** Exercise requirements **
Scan the data below and work out how many of its lines contain the word "Daiko". Give only that number.

►

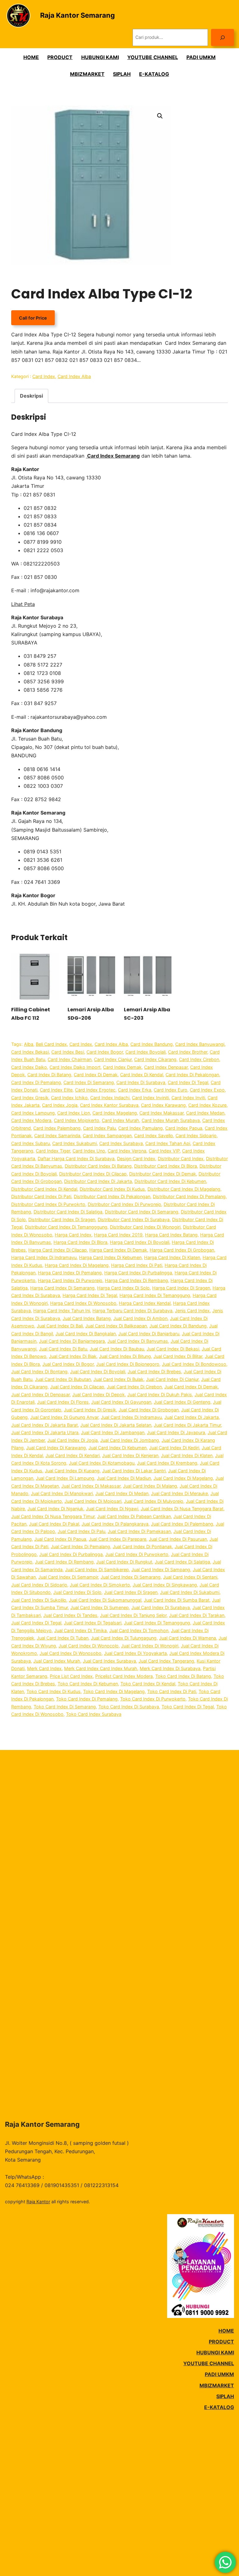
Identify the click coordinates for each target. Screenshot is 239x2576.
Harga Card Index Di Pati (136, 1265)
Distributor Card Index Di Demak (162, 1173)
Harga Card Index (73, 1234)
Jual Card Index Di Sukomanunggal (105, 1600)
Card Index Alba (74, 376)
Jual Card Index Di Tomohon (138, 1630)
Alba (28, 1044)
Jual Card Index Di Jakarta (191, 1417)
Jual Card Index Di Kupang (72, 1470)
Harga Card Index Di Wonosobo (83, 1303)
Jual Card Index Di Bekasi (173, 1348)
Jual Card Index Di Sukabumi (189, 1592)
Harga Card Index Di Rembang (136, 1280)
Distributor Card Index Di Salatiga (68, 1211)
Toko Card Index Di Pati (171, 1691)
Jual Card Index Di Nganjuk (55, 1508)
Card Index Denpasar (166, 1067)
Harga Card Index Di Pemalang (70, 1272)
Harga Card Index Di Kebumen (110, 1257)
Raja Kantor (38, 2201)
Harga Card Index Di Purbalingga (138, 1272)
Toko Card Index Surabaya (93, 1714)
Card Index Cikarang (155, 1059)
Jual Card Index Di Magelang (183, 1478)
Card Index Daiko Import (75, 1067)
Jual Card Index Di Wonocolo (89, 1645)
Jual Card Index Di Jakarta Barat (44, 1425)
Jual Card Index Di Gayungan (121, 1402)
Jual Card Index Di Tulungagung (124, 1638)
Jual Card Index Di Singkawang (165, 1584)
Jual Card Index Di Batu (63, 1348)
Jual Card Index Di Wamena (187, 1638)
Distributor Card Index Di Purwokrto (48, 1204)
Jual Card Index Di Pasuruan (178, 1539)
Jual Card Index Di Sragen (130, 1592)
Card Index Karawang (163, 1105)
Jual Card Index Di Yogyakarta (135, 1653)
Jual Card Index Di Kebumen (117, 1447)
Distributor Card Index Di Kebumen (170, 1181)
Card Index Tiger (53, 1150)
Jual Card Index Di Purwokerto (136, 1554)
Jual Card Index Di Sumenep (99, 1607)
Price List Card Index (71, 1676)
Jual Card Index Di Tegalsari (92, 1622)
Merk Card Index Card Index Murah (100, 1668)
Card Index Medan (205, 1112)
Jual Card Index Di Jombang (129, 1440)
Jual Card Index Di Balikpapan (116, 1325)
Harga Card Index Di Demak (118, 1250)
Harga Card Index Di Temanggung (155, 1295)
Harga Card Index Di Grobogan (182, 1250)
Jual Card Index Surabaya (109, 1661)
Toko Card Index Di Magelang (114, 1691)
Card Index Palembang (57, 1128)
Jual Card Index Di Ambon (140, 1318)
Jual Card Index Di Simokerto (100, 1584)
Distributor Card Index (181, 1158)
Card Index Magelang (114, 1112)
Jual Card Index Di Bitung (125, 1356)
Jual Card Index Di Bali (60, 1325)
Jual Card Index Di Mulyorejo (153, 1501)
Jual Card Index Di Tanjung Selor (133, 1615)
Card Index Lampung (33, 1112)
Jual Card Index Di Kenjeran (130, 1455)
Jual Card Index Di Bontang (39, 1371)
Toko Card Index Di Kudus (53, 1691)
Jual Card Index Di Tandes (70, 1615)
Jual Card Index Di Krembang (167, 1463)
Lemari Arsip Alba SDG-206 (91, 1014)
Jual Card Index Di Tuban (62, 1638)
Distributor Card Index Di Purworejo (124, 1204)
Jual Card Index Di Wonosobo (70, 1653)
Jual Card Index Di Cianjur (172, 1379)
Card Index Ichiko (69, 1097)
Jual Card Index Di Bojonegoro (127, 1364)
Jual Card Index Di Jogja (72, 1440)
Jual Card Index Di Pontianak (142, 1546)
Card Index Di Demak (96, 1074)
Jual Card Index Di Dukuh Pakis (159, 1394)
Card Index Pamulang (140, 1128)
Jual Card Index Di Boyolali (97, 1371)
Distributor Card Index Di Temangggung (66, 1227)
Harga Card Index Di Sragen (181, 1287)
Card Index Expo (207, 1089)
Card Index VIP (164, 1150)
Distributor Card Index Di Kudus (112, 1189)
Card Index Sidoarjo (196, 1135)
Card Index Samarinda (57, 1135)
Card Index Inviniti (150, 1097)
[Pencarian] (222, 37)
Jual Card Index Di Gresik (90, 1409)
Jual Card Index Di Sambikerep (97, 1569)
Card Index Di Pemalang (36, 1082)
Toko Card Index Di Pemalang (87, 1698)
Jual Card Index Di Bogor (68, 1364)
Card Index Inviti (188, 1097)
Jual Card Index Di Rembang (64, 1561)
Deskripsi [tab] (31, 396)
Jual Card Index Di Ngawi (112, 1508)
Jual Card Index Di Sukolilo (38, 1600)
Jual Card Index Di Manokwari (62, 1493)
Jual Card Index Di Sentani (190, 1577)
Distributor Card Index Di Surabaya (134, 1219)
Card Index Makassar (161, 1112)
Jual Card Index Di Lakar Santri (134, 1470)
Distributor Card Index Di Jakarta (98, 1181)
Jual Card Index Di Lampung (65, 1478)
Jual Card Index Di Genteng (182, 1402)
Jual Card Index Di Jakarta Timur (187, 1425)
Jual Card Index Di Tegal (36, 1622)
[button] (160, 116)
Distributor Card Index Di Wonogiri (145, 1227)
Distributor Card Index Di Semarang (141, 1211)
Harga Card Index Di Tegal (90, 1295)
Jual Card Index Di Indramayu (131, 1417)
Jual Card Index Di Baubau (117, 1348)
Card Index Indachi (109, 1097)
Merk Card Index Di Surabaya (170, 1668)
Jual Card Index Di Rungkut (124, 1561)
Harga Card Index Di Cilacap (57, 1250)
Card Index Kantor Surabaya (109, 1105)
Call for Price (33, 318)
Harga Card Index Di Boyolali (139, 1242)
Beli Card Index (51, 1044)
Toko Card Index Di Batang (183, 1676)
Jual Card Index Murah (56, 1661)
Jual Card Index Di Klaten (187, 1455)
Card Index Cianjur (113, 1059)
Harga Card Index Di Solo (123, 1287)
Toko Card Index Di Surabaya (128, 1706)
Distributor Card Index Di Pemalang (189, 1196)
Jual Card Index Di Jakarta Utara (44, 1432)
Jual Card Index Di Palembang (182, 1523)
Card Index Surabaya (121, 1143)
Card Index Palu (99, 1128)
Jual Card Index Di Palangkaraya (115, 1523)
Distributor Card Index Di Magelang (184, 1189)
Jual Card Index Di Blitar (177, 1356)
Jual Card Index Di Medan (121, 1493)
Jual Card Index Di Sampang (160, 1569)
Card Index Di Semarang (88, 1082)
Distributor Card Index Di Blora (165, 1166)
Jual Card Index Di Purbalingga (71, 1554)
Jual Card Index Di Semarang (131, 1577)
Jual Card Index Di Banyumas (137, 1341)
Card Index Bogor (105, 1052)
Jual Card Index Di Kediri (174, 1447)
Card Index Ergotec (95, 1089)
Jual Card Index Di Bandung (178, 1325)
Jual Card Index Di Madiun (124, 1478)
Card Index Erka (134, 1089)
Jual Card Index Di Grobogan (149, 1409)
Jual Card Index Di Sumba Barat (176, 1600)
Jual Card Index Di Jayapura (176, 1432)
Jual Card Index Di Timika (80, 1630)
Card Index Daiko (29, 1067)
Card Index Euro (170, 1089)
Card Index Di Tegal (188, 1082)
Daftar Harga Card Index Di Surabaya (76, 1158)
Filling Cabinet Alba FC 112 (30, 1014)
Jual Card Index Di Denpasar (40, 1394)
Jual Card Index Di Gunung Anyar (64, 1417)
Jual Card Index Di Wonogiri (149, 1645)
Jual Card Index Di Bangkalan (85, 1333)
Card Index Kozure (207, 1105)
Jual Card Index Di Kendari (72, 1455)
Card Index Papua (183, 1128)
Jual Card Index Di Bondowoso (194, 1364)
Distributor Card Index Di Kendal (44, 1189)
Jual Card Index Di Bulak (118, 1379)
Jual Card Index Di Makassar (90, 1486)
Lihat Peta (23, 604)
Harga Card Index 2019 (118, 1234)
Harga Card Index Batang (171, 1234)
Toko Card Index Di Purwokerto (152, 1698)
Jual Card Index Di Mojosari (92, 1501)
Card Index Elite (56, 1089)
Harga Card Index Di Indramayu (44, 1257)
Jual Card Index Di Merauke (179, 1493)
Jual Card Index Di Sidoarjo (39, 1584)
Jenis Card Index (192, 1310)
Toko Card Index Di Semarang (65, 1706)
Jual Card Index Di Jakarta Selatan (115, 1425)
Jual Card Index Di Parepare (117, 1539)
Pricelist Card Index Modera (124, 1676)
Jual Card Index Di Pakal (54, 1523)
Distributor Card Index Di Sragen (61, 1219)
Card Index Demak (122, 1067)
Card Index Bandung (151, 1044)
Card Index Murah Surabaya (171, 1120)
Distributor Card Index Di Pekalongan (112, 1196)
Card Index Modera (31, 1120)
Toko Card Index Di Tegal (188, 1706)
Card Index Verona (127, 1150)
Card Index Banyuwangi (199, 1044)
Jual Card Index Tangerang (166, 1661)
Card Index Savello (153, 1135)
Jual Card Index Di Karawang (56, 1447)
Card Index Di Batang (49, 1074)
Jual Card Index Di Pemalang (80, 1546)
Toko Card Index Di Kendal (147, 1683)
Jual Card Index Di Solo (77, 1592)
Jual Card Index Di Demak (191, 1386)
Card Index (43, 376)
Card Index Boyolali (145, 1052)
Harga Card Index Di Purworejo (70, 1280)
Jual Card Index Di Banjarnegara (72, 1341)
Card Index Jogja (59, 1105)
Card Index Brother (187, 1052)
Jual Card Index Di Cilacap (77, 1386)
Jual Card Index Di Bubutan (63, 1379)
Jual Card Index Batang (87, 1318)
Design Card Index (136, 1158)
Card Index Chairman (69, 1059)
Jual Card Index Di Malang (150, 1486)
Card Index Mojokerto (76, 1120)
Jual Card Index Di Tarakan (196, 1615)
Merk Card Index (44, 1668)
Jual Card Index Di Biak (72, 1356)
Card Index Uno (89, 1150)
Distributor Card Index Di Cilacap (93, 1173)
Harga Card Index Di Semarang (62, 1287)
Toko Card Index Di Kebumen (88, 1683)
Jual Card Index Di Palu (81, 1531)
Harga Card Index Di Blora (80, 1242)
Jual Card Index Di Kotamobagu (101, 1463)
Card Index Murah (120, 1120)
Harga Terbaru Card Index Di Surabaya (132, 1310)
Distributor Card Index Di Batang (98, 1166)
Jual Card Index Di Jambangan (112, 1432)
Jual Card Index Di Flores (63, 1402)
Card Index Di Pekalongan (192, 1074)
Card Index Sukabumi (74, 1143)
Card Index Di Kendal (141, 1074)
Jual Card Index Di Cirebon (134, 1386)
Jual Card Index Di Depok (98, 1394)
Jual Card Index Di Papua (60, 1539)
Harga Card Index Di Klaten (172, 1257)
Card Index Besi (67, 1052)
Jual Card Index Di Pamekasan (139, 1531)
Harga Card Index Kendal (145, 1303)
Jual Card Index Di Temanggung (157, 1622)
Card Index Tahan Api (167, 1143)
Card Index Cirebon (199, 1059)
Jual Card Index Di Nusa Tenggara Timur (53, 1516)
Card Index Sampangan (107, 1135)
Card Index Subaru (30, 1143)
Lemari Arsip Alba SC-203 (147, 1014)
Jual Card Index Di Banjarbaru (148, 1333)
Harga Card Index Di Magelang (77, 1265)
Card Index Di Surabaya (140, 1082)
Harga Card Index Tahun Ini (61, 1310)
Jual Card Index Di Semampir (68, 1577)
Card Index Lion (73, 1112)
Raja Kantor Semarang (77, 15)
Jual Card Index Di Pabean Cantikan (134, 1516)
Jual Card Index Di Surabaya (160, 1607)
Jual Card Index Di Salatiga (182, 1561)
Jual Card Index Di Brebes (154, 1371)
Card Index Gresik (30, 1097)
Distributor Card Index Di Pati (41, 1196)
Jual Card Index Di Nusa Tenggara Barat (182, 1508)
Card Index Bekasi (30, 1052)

◄

** Written answer **
2